The constructive proof is produced by straightening the abstracted border of the new island whether it be a perfect circle as suggested abstractly in the diagram of Figure 10, or whether it be a polygon with any number of its own internal corners which may or may not be shared by more than one of the other colored spaces on the map. The constructive proof only requires that the border of any newly constructed island (whether it be a perfect circle or a polygon of any number of sides) that may be added to the map be transformed into a ribbon (a binary index). As shown in Figure 11 and Figure 12 for the case of an island overlapping all four existing colors on the map, by cutting the circle (or any polygon) at some point on its border and straightening it into a ribbon (see Figures 10-12), provided only that adjacent colored spaces are kept in the same relative positions moving away from the cut in either direction, no corner bordering the new island at any point on its perimeter (now stretched into a line segment as abstractly shown in Figure 12) can be bordered by more than 2 distinct adjacent spaces. Moreover, given that any adjacent pair of corners marks the division of at most 3 spaces on the perimeter of the new island at any junction of 2 or more adjacent spaces as shown abstractly in Figure 12 the newly formed island can always be colored by a 4th color rendering the new construction colorable by a maximum of 4 colors.

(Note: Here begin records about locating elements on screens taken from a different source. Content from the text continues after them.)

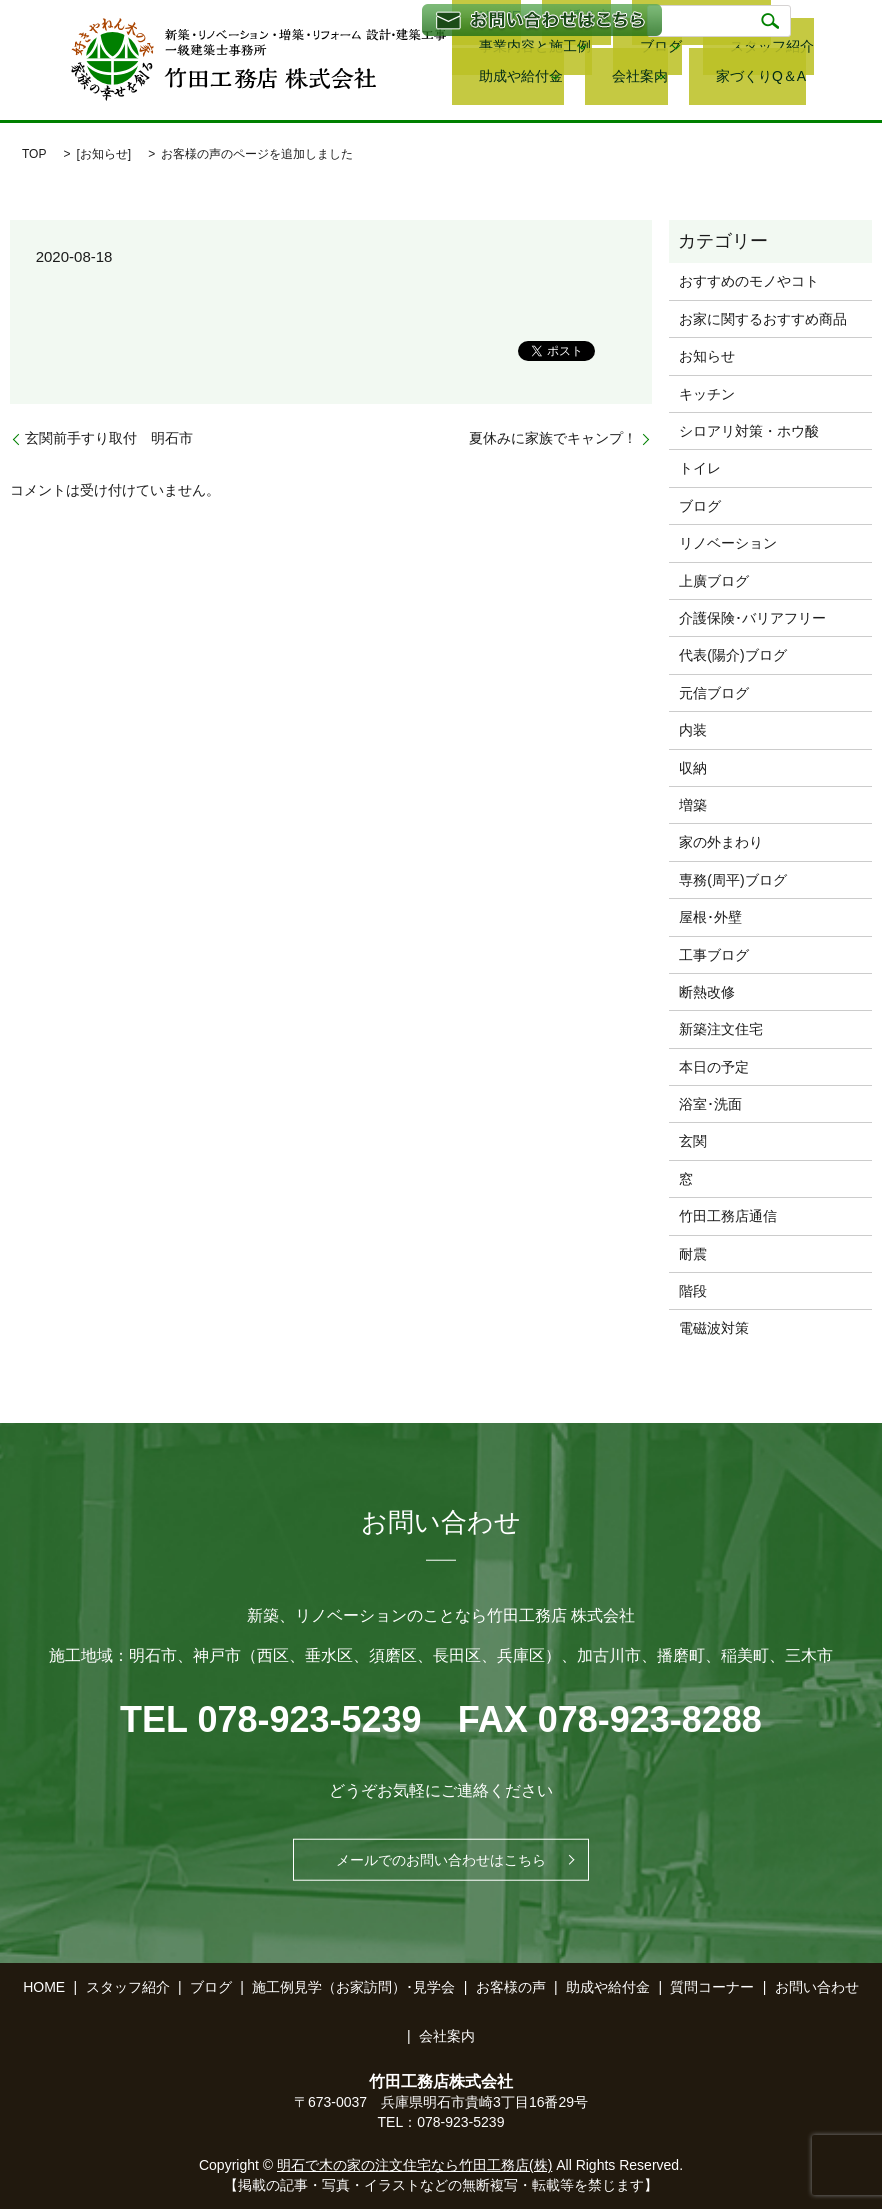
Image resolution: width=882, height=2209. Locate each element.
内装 (693, 730)
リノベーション (728, 543)
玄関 (693, 1141)
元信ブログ (714, 693)
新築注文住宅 (721, 1029)
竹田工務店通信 (728, 1216)
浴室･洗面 (710, 1104)
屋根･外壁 (710, 917)
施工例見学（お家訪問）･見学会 (353, 1987)
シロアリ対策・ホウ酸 (749, 431)
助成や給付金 (667, 50)
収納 (693, 768)
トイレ (700, 468)
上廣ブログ (714, 581)
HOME (44, 1987)
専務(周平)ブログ (732, 880)
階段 (693, 1291)
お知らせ (104, 154)
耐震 (693, 1254)
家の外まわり (721, 842)
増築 (693, 805)
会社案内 (770, 50)
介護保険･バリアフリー (752, 618)
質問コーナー (712, 1987)
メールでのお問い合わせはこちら (441, 1860)
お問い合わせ (817, 1987)
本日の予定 (714, 1067)
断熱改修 (707, 992)
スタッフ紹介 (568, 50)
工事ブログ (714, 955)
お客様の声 (511, 1987)
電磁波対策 (714, 1328)
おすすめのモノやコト (749, 281)
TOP (34, 154)
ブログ (471, 50)
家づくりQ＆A (494, 78)
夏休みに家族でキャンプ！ (553, 438)
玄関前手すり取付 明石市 (109, 438)
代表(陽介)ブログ (732, 655)
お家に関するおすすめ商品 (763, 319)
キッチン (707, 394)
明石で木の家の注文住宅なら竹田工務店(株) (414, 2165)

Further, given that it is not possible to construct any additional spaces in any portion of any planar map by any method other than the ones already examined, the proof is complete. To fault the proof it would be necessary for any would-be critic to show by any method of construction how it is possible to make an indexical cut of any bounded portion of a map in a manner that divides an existing space so as to produce a nexus of 2 adjacent corners on the perimeter of that new island that mark the intersection of more than 3 spaces with boundaries adjacent to the new island. But, that cannot be done, because we have already examined all of the possible ways of dividing any colored space on any map into an old space and a new one. We have also examined the corner problem in a manner showing that any number of corners joined at any single point on the map, or at any number of points on the perimeter of any given piece of the map, old or new, can always be resolved as already shown by the foregoing construction. Also, the simple proof presented here suggests that a “language theoretic proof” along the lines of [4] can probably be completed.

3. Conclusion

By induction from the foregoing constructions, it follows that any map, including the infinitely complex sorts constructed in the complex number plane as differentiated into the fractal patterns of the Mandelbrot set, sampled in Figure 13, can also be colored so that all of its bounded spaces are differentiated by no more than 4 colors.

Figure 13. A bit of the Mandelbrot Set in the complex number plane. Reprinted under the GNU Free Documentation License, Version 1.2 retrieved at https://commons.wikimedia.org/wiki/File:Mandel_zoom_14_satellite_julia_island.jpg on May 7, 2016.

Competing Interests

The author declares that he has no competing interests.